Curiosamente, apesar do nível confiança, apenas um terço acha que os media portugueses são independentes de influências políticas ou económicas. Temos, portanto, uma estranha forma de confiar.

O mau
Também como de costume, Portugal está entre os países que menos pagam por notícias online: 12% dos utilizadores fizeram algum tipo de pagamento, abaixo da média de 17%. Na Noruega, este número é de 41%; no Reino Unido, de 9% (o Reino Unido tem muitas ofertas de jornalismo de acesso gratuito, entre as quais o Guardian e a BBC, que é financiada pelos contribuintes).

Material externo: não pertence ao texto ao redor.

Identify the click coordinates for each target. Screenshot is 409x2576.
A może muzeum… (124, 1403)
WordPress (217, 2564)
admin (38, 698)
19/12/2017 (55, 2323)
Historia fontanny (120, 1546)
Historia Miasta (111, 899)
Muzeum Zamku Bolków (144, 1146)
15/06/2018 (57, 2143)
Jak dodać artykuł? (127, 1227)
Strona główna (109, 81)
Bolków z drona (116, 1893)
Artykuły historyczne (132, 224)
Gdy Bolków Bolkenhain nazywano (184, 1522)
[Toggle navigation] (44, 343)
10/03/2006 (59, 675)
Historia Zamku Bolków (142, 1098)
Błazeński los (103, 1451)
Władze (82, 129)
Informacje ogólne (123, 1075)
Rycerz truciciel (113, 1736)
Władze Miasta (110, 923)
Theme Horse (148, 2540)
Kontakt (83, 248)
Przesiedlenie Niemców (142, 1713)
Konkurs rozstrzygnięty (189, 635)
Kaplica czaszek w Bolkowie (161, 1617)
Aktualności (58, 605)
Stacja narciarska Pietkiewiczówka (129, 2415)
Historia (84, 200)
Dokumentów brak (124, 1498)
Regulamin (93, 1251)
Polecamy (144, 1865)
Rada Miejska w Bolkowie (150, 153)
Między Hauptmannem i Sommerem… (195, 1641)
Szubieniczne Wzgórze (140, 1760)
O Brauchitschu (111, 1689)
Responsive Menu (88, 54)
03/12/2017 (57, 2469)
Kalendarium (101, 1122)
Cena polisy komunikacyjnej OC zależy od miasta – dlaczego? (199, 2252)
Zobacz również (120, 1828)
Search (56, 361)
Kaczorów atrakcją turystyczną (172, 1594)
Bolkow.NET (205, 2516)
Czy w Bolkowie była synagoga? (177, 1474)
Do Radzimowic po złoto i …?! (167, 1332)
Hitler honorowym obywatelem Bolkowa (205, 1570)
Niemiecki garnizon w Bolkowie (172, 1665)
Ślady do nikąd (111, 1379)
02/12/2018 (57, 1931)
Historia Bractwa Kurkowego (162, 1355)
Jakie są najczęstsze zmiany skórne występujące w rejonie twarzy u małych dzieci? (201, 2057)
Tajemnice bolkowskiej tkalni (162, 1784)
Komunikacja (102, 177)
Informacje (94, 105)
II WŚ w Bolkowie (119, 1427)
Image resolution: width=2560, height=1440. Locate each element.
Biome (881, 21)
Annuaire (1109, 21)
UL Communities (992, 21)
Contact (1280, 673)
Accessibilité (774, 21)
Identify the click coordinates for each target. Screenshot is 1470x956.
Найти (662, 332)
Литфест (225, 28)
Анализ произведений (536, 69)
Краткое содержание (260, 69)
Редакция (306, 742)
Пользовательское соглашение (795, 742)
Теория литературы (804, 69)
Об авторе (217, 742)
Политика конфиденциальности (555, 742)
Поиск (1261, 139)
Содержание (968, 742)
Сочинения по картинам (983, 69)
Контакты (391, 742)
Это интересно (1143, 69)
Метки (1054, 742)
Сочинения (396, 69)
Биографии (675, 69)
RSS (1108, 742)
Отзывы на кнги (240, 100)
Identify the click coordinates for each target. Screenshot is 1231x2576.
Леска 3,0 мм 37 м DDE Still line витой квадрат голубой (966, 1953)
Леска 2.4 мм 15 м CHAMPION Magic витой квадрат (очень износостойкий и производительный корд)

Ser dos países que mais confiam, mas dos que menos pagam é sempre um antagonismo digno de nota. Haverá muitas razões para isto, a começar pelos salários comparativamente baixos. 

O pior
Estamos fartos de notícias.

Em Portugal, quase três em cada quatro utilizadores evitam activamente notícias, pelo menos ocasionalmente. Um em cada dez fá-lo frequentemente. Em 2017, estes números eram muito diferentes. Têm vindo a piorar ao longo dos anos.

Entre os que evitam notícias, a primeira razão que referem é haver demasiadas notícias sobre a covid e sobre política (em Janeiro tivemos eleições legislativas). A segunda razão é um cansaço devido ao excesso de notícias. E a terceira é o facto de as notícias afectarem negativamente o humor. O inquérito foi feito numa altura em que a invasão da Ucrânia, e a respectiva avalanche noticiosa, não tinha sequer começado.

Portugal tem ainda a distinção de ser o país onde mais pessoas consideram que se deparam com demasiadas notícias nos seus feeds do Facebook. A rede social parece ter acertado quando, há uns anos, disse que os utilizadores estavam mais interessados na família e nos amigos, e ajustou os algoritmos em conformidade. 

Estarmos fartos de notícias não é só um problema para quem trabalha nos media. Nem sequer é esse o principal problema. Estarmos fartos de notícias é um fenómeno compreensível, tendo em conta a pandemia, uma guerra na Europa e a hiperconectividade em que vivemos. Significa, contudo, estarmos fartos do mundo para além daquele que nos é mais próximo. Significa estarmos dispostos a viver num mundo mais simples, mais pequeno e mais ignorante. No imediato, é mais confortável. No fim, perdemos todos.